1. Every settled pick updates grade_accuracy, signal_accuracy, and kill_condition_accuracy tables
2. Grade accuracy tracks hit rate per grade per stat type
3. Signal accuracy tracks predictive score per signal per stat type
4. Kill condition effectiveness measures hit_rate_with vs hit_rate_without
5. Weight adjustment runs after every 10th settlement (global)
6. Weight changes are capped at 20% per cycle, bounded 0.3-3.0
7. Weight history is stored with reason and sample size
8. `GET /api/model/accuracy` returns current stats (Desk tier only)
9. `GET /api/model/insights` returns human-readable insights
10. signal_snapshot JSONB attached to every new pick
11. Grader loads weights from DB on startup, falls back to defaults
12. Minimum 50 picks per signal before weight adjustment triggers

## Test Plan

### Unit Tests (accuracyCalculator.js)
- Correctly computes hit rate from settled picks
- Groups by grade + stat_type
- Groups by signal + value + stat_type
- Kill condition effectiveness: difference between with/without
- Handles zero settled picks gracefully

### Unit Tests (weightAdjuster.js)
- Increases weight when predictive_score exceeds baseline
- Decreases weight when predictive_score below baseline
- Caps changes at 20% per cycle
- Enforces min/max bounds (0.3-3.0)
- Stores weight history with correct reason
- Does not adjust with < 50 picks per signal

### Integration Tests
- Full loop: create pick with signal_snapshot → settle → accuracy updated → weights adjusted
- GET /api/model/accuracy returns correct stats
- GET /api/model/insights generates relevant insights
- Desk tier only: free/analyst get 403
- Weight changes reflected in next grading call

## Open Questions
- **Global vs per-user model:** This spec uses a global model (all users' data combined).

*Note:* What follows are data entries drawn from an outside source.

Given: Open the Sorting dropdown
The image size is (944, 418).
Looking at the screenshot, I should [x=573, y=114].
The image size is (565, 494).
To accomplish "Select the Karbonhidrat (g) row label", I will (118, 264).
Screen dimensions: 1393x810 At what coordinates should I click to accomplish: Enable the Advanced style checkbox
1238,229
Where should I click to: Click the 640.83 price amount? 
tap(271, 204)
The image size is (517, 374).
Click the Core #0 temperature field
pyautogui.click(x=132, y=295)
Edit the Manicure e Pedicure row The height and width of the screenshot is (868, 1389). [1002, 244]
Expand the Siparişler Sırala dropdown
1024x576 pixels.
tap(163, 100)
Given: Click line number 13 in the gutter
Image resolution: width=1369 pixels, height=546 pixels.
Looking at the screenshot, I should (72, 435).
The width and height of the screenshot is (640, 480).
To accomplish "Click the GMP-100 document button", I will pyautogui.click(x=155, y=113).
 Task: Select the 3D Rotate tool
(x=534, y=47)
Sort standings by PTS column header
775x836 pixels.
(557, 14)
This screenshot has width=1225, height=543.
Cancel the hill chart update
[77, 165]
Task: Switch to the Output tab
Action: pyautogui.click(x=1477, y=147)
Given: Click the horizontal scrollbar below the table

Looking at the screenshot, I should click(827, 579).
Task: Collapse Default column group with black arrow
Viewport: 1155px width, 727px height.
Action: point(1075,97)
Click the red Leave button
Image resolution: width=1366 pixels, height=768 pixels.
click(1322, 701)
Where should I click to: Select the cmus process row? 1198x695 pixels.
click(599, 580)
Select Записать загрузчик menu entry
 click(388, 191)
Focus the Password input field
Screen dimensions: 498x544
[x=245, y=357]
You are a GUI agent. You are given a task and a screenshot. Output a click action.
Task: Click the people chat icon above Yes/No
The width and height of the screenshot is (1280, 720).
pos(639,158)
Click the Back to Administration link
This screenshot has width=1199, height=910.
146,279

Per-user models would require significantly more data. Global is correct for MVP — the model learns from collective intelligence. Per-user customization can layer on top later.
- **Cold start:** With < 50 settled picks, no adjustments fire. The hardcoded defaults carry the system until enough data accumulates. This is intentional — bad adjustments on small samples would be worse than no adjustments.